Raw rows
* Begin *
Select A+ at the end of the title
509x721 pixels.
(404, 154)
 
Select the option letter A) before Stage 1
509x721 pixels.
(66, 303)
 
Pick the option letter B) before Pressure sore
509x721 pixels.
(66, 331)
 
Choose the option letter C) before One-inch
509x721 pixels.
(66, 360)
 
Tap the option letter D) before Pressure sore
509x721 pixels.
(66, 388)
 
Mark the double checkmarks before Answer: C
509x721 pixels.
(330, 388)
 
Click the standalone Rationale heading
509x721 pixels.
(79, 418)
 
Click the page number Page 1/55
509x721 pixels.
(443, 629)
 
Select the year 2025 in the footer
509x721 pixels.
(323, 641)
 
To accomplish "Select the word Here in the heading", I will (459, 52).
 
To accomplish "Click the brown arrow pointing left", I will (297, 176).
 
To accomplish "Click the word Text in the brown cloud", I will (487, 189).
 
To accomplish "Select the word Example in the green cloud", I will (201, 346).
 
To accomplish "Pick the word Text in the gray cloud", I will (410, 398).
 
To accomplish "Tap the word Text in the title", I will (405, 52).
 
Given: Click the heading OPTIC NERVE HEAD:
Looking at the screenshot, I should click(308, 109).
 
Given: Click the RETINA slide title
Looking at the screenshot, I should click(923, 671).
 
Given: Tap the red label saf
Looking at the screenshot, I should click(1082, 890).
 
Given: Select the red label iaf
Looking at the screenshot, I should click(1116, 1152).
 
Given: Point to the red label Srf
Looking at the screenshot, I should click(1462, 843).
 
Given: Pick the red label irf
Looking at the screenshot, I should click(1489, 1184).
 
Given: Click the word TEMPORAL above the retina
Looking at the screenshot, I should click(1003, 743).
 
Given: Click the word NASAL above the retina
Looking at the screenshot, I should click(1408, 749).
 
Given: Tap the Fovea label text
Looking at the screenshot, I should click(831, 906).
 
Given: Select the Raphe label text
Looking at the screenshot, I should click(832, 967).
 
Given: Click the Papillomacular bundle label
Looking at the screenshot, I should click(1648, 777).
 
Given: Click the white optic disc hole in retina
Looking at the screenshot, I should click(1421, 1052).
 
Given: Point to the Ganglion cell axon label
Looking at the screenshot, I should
* End *
Copy the rows between the lines holding "will (459, 52)." and "Given: Point to the red label Srf", inclusive, with the requests, and add -118 to every coordinate in the answers.

To accomplish "Select the word Here in the heading", I will (341, -66).
 
To accomplish "Click the brown arrow pointing left", I will (179, 58).
 
To accomplish "Click the word Text in the brown cloud", I will (369, 71).
 
To accomplish "Select the word Example in the green cloud", I will (83, 228).
 
To accomplish "Pick the word Text in the gray cloud", I will (292, 280).
 
To accomplish "Tap the word Text in the title", I will (287, -66).
 
Given: Click the heading OPTIC NERVE HEAD:
Looking at the screenshot, I should click(190, -9).
 
Given: Click the RETINA slide title
Looking at the screenshot, I should click(805, 553).
 
Given: Tap the red label saf
Looking at the screenshot, I should click(964, 772).
 
Given: Select the red label iaf
Looking at the screenshot, I should click(998, 1034).
 
Given: Point to the red label Srf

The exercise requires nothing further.